Die Menschen messen grundsätzlich, völlig unbewusst und aufgrund des eigenen Für-wahr-haltens, der gemachten Erfahrungen, Geschichte und Sozialisation, der Meinung anderer sehr viel Gewicht bei. Bei übereinstimmenden Meinungen fühlen wir uns bestätigt, ermutigt, berührt, usw. Je stärker jedoch die Standpunkte voneinander abweichen, desto mehr bedarf es einer grossen Wachheit, einer schnellen Selbstreflexion und Selbstbeherrschung, damit wir uns von der Arena fernhalten, in der wir die Meinung als vermeintliche Wahrheit und geglaubtes Wissen, im wahrsten Sinne des Wortes, ver-treten. 

So steht ein wirklich selbst denkender und eigenverantwortlich handelnder, dem Frieden dienender Mensch eines Tages splitternackt vor dem Spiegel und damit vor der an ihn selbst gerichteten Frage, ob er dieses Spiel von `Teile und Herrsche` denn tatsächlich und tagtäglich mitspielen will oder ob er, so er denn seinen Denker in ihm im Zaum halten will und überhaupt zu halten vermag, aus diesem seit Urgedenken vorherrschenden Hamsterrad des Meinens, des Glaubens und des Kriegens aussteigen will oder nicht.

Um diesem Hamsterrad zu entsagen, bedarf es einer anderen Identifikation als die Identifikation mit dem eigenen Für-wahr-Halter, Denker, Ego. Wer sich selbst als das erfährt, was er in Wirklichkeit IST und sich dadurch vom oft alles dominierenden Verstand lösen kann, erfährt, dass, egal welche Meinung er vertritt oder welche Meinung ihm unterbreitet wird, er im Stande ist, dieses Für-wahr-halten oder diesen Glauben als solches/solchen zu erkennen und zu etikettieren. 

Es gestaltet sich auf diese Weise viel einfacher, keinem Reaktionsmuster (Verteidigung, Angriff, Kampf) auf eine Meinung zu erliegen und in diesem Moment sind wir aus dem Hamsterrad des Prinzips von `Teile und Herrsche` ausgetreten und folgen dem Weg des Friedens.

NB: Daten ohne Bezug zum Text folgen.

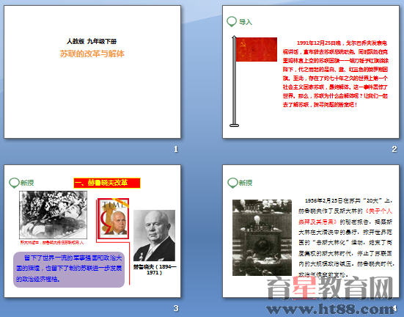404x317 pixels.
Task: Select slide 1 title slide thumbnail
Action: 92,72
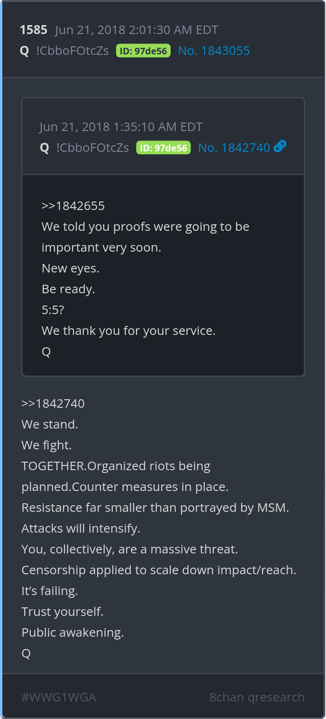Open the 8chan qresearch board label
326x719 pixels.
pyautogui.click(x=257, y=697)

Meinungen gibt es wie Sand am Meer … 

Höchste Vorsicht ist geboten, wenn Meinungen als Wahrheiten angepriesen werden, denn dann ist deren allgemeingültigen Wertgehalt oftmals so niedrig, wie derjenige von industriell hergestellten Lebensmitteln oder einfach ausgedrückt: Füllstoffen. Meinungen können oft als Füllstoffe für das Ego bezeichnet werden, damit wir von uns glauben, eine bestimmte Identifikation, eine Zugehörigkeit und damit einhergehend einen bestimmten Wert zu haben. Doch solange wir unseren eigenen Wert nicht auf andere Weise erfahren, wird der Friede auf Erden wohl bestenfalls ein hoffnungsvoller, dünner Silberstreifen am Horizont bleiben. Sobald wir uns aber auf die innere Suche nach unserem wahren Sein, unserem Kern, nach der Verbindung mit dem Gottesfunken in uns machen, nehmen wir immer deutlicher wahr, dass der Sand, nehmen wir ihn in unsere Hände, leise durch unsere Finger rinnt.